Please copy everything from the line containing "Locate an element on the screen. The" down to the end of the material below, with both ends included and the pictures left out.

+++

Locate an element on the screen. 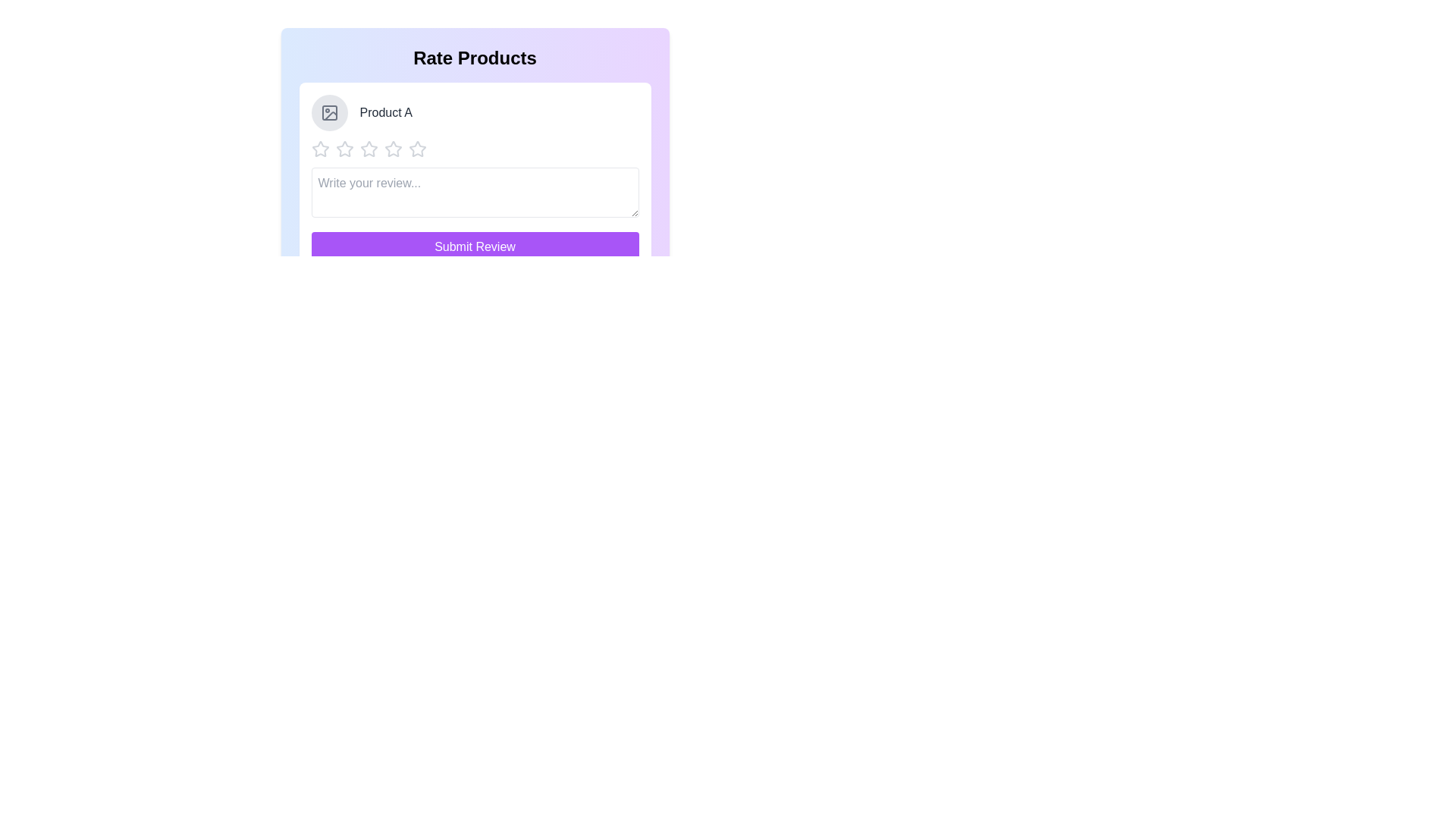 This screenshot has width=1456, height=819. the star corresponding to the desired rating 3 is located at coordinates (369, 149).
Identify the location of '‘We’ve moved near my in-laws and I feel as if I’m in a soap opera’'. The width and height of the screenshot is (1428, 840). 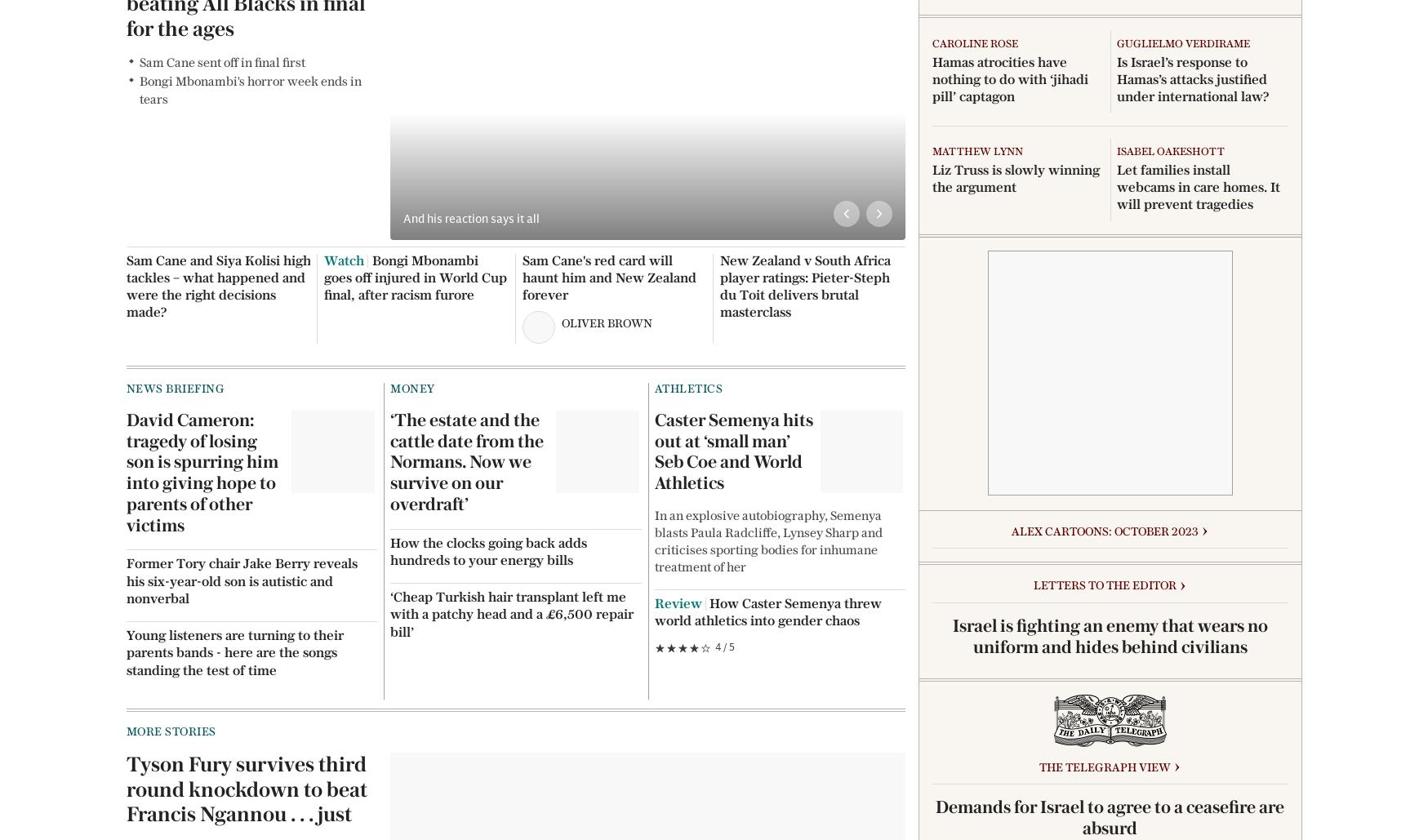
(1199, 314).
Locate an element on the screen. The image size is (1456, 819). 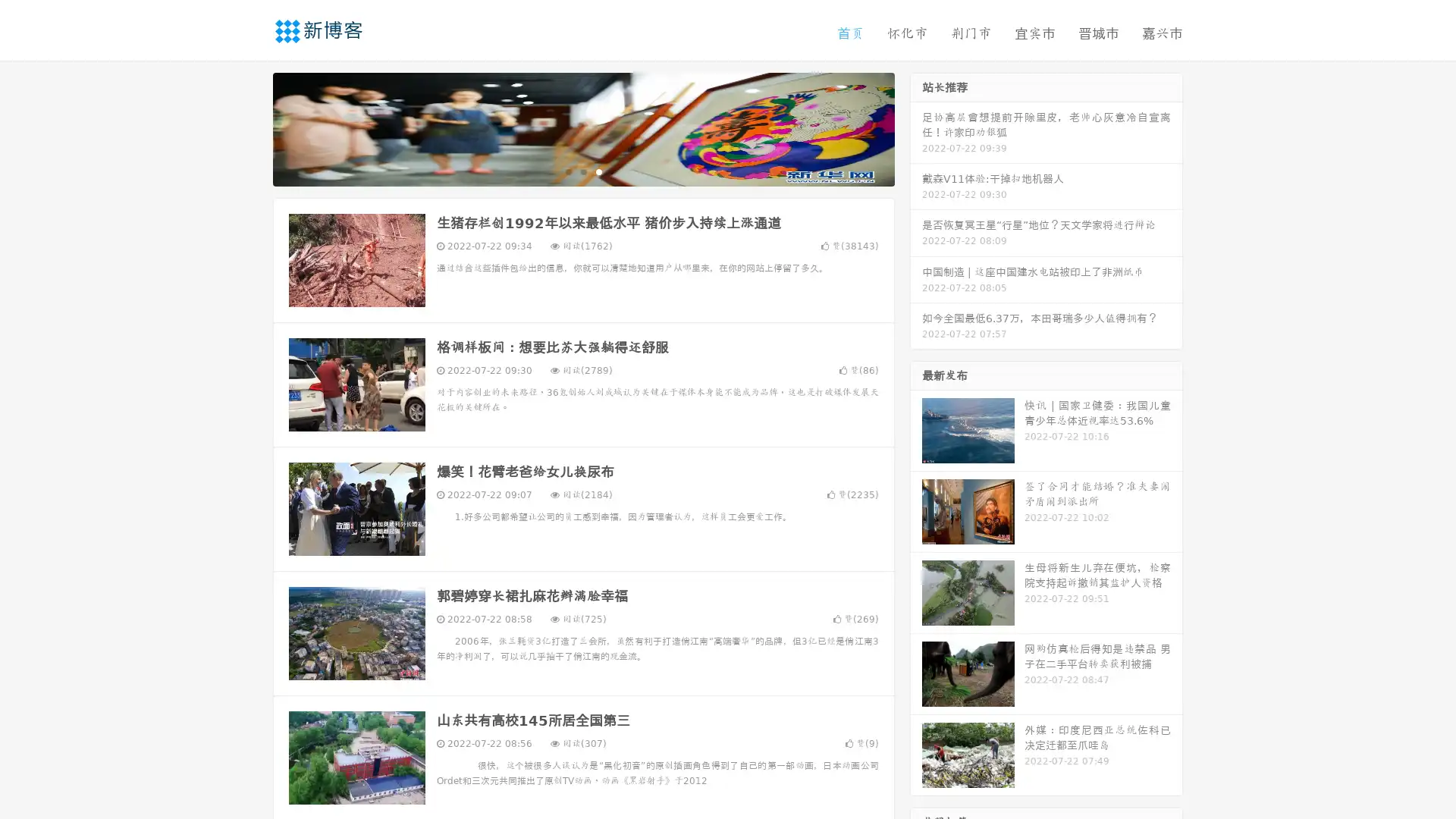
Go to slide 3 is located at coordinates (598, 171).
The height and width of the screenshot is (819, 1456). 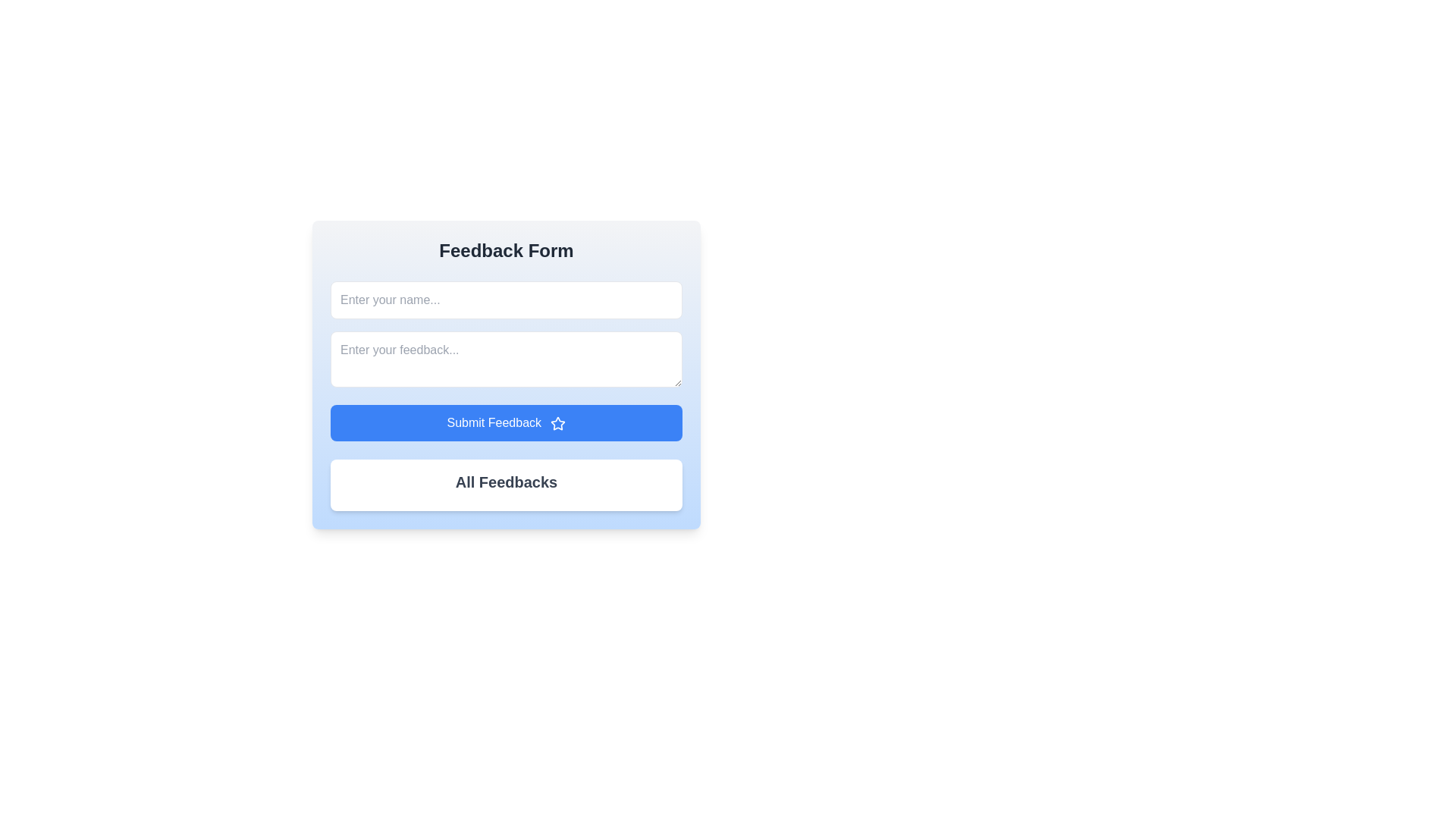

+++

» OUTPUT OF THE EXERCISE:
Locate an element on the screen. The image size is (1456, 819). 
Go to slide 3 is located at coordinates (598, 171).
The height and width of the screenshot is (819, 1456). 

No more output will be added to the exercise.